The ruins on the Palatine Hill (which included the old Roman Forum) were a really great “outdoor museum.” It was so much fun to walk around and imagine what life was like in Roman times, and everything that had occurred there. It definitely struck me as a bit of a shame that it all looks so dilapidated. Obviously, being ruins, it is not the most aesthetically please area to have in the city centre, but mostly i felt they could have done quite a lot with it to really help fuel the imagination (illustrations of what it used to be like, information to read), rather than looking like they’ve only begrudgingly left it there because it is a World Heritage Site.
I really enjoyed walking around in the late afternoon (once the heat became bearable), taking it all in. It was like walking through a beautiful park, only with a ridiculous amount of fascinating history! Sadly late afternoon meant they came along and kicked me out fairly promptly.

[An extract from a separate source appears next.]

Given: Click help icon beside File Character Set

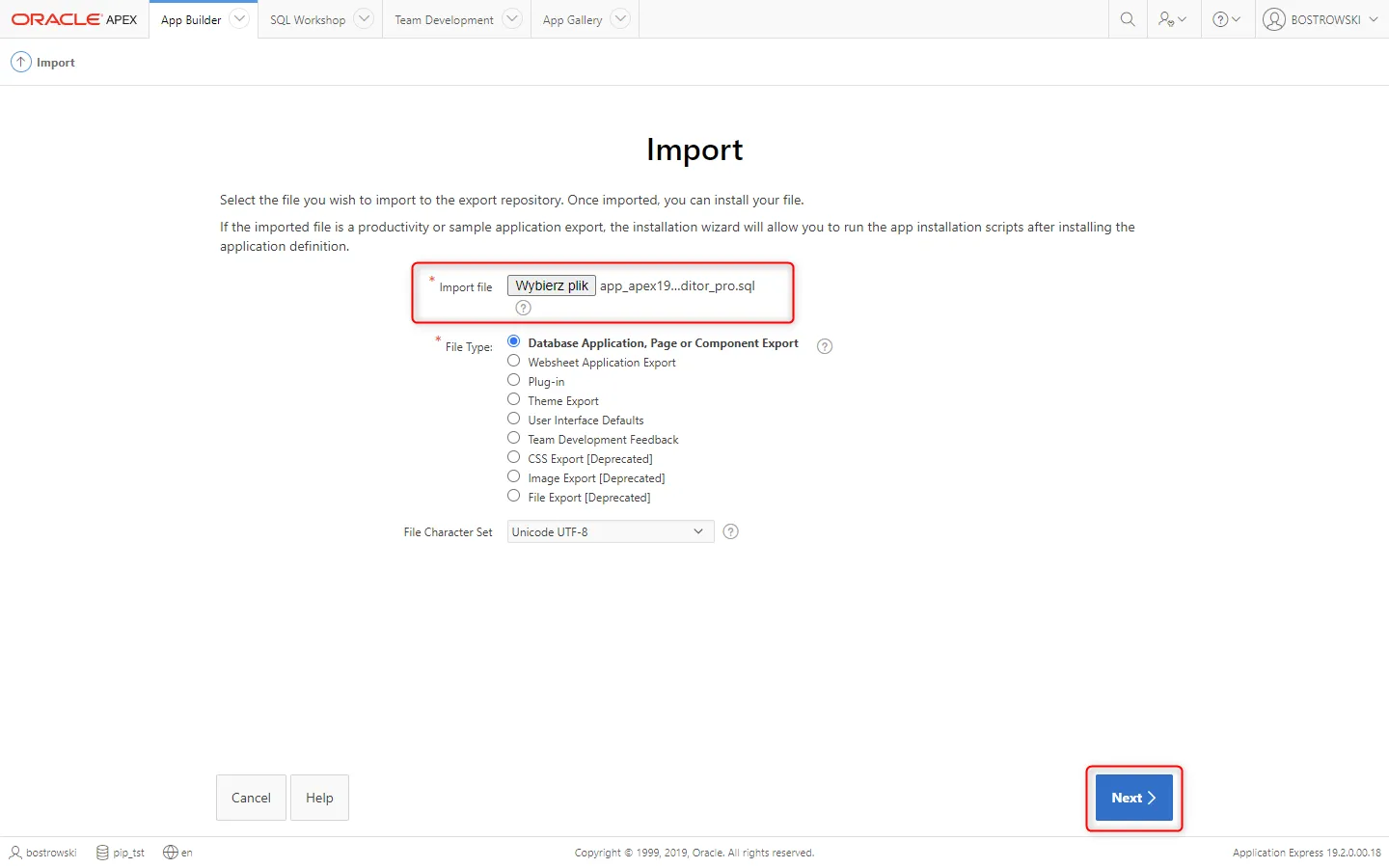Looking at the screenshot, I should point(730,531).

In some ways the Colusseum was completely what I expected, in others it was really the opposite. Overall, I think it was less exciting than I imagined, largely because it had the Paris factor – you’ve seen so many pictures of it everywhere that it doesn’t feel particularly new, different, magnificent or surprisng. It was once again like looking at a giant postcard. The thing that did surprise me, though, was that it was smack bang in the centre of the city. You literally turn a corner and there it is, right in front of you. It was like any other building in an inner city block, without any kind of entrance or parking and barely space around it like you’d expect with an enormous landmark like that. It felt all very “Get in, get out, you’ve seen what you came here for.”
Although from another perspective, that is part of what makes the Colosseum so special – ever since the times when it was actually in use it has been there in the centre of the city, with Roman life going on around it. At various points, it was so normal that it practically became a quarry, as people begun to tear it down so as to use the materials it was made of. However, it is nice to know that from when it was completed in 80AD to today it has always been seen as a magnificent building and worth keeping around.

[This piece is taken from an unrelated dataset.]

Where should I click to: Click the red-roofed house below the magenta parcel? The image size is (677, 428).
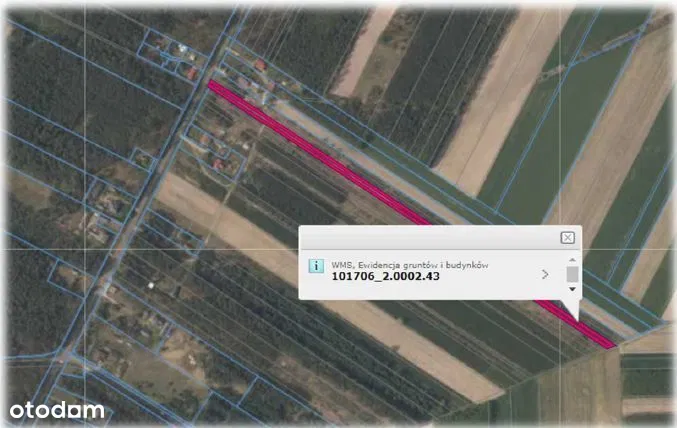pos(218,164)
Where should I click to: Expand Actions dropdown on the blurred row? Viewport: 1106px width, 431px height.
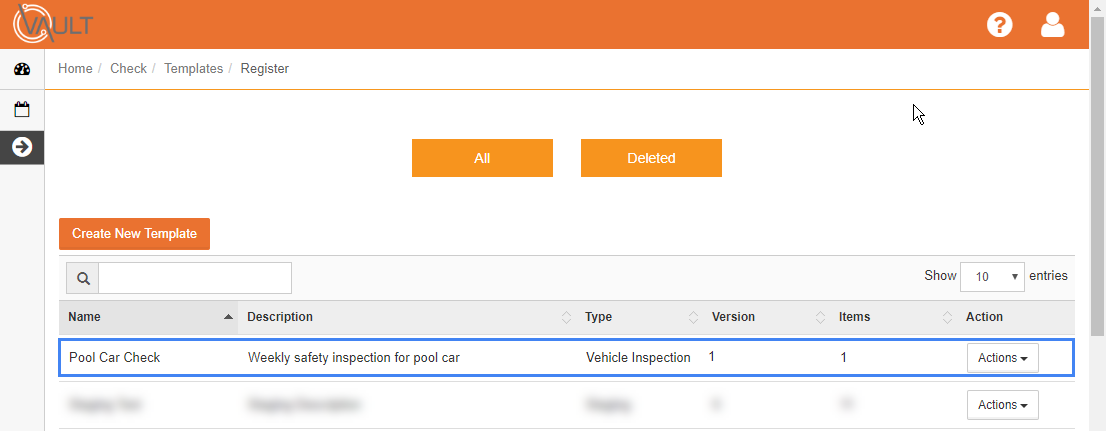(x=1002, y=405)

When I showed up I had already read online that a ticket for the Colosseum is also a ticket for the Palatine and Forum, and you can buy them at either entrance. So I headed to the Palatine and Forum entrance where there was no line, and then shot back over to the Colosseum where it seemed like there were thousands of people lining up in sweltering heat. It felt very good to breeze past all the suckers straight to the entrance!
Just the building itself was a magnificent piece of art, but all of the other famous works were also a fantastic experience. My favourite part was actually the sculpture gardens – refreshingly spread out compared to all the other parts which were jammed in.

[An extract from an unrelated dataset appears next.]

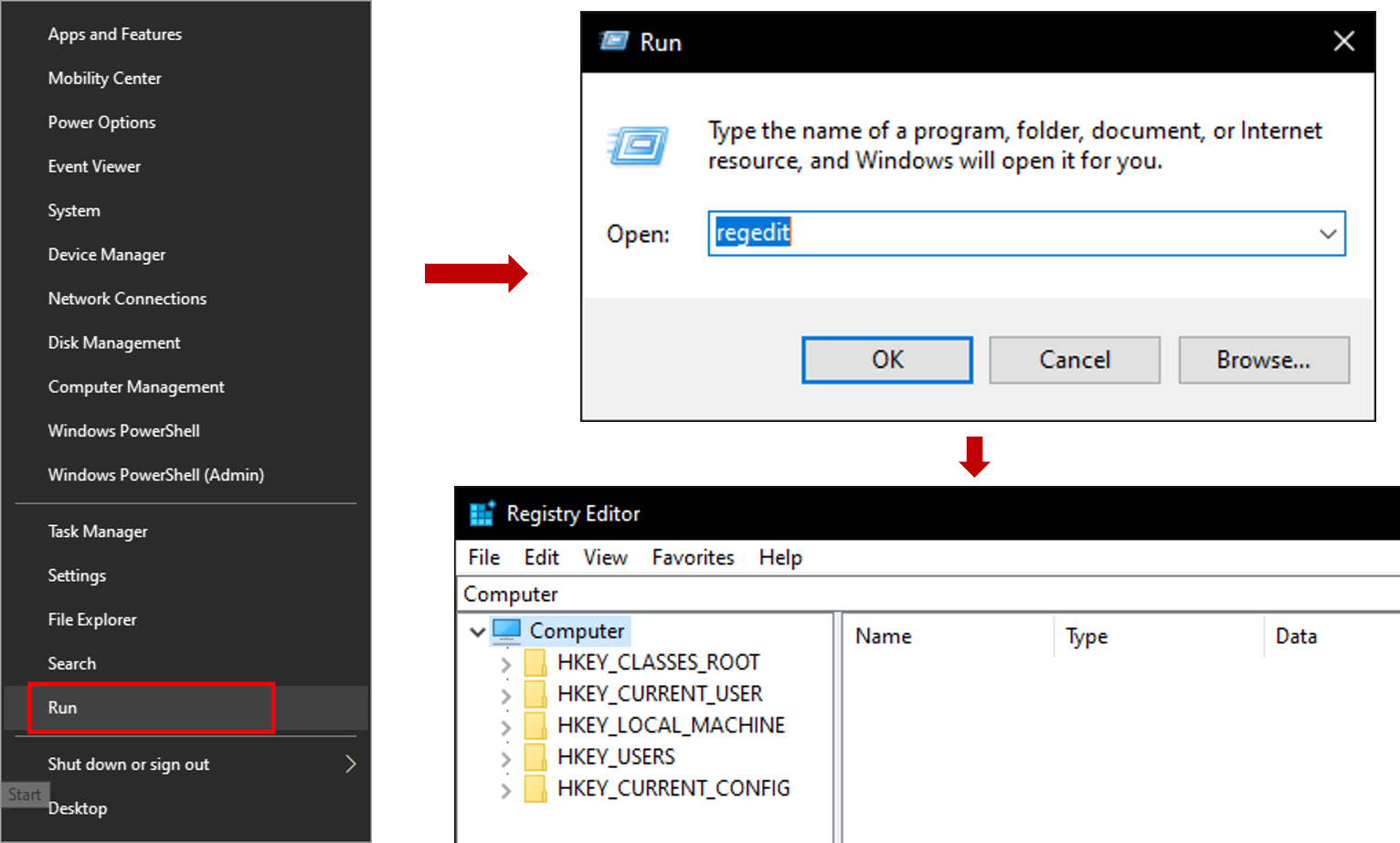Open the Favorites menu in Registry Editor
This screenshot has height=843, width=1400.
(x=693, y=557)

The sheer volume of security (including armed soldiers and sniffer dogs) was astounding and felt a little over the top, as was the Nintendo “audio guide” complete with 3D simulations. Not sure why that was necessary when you were actually atthe museum, but the different options of how to get around (e.g. the “highlights” for a tighter schedule) was helpful.
I felt like I barely scratched the surface, and there were entire wings I didn’t get to see in the enormous behemoth of a building, but it was amazing, especially ever time I stopped and reminded myself to look up and see even more great art on the roof. Even looking out the windows at the grounds felt like admiring a painting!
The Van Gogh Museum was probably one of my favourite art museums. Not only did the audioguide (definitely recommended) walk me through his life via his paintings, but the curators also had a wonderful collection of art that influenced him, among other special collections.
My favourite of Van Gogh’s works was Sunflowers, possibly because its vibrant colours really stood out compared to the opposite wall, which housed paintings from nearer to his death, as his mental illness was affecting him more and more (hint: they are kind of gloomy).
It was also interesting to note that he would never have been as famous as he is today, if it weren’t for his brother’s wife, who inherited his collection and boosted it to fame.
Another highlight of the museum was a collection of advertising prints from France in the late 1800s and early 1900s, as well as art featured on programmes from stage shows and the covers of sheet music.
All in all a great way to learn about Van Gogh’s life, as it was narrated through his art, as well as his influences and the art that was incorporated in to daily life at the time. Well worth a visit!
In what was actually quite a moving story, Anne Frank’s father, Otto, was the only one to survive after the family was eventually found and taken to the concentration camp. When he finally tracked down what had happened to each of his family members, rather than sell or destroy the house, he decided to preserve it as a reminder to all of what happened and what should never happen again, as well as publishing Anne’s diaries, one of the few true, detailed and personal accounts of just how much the war affected the individual.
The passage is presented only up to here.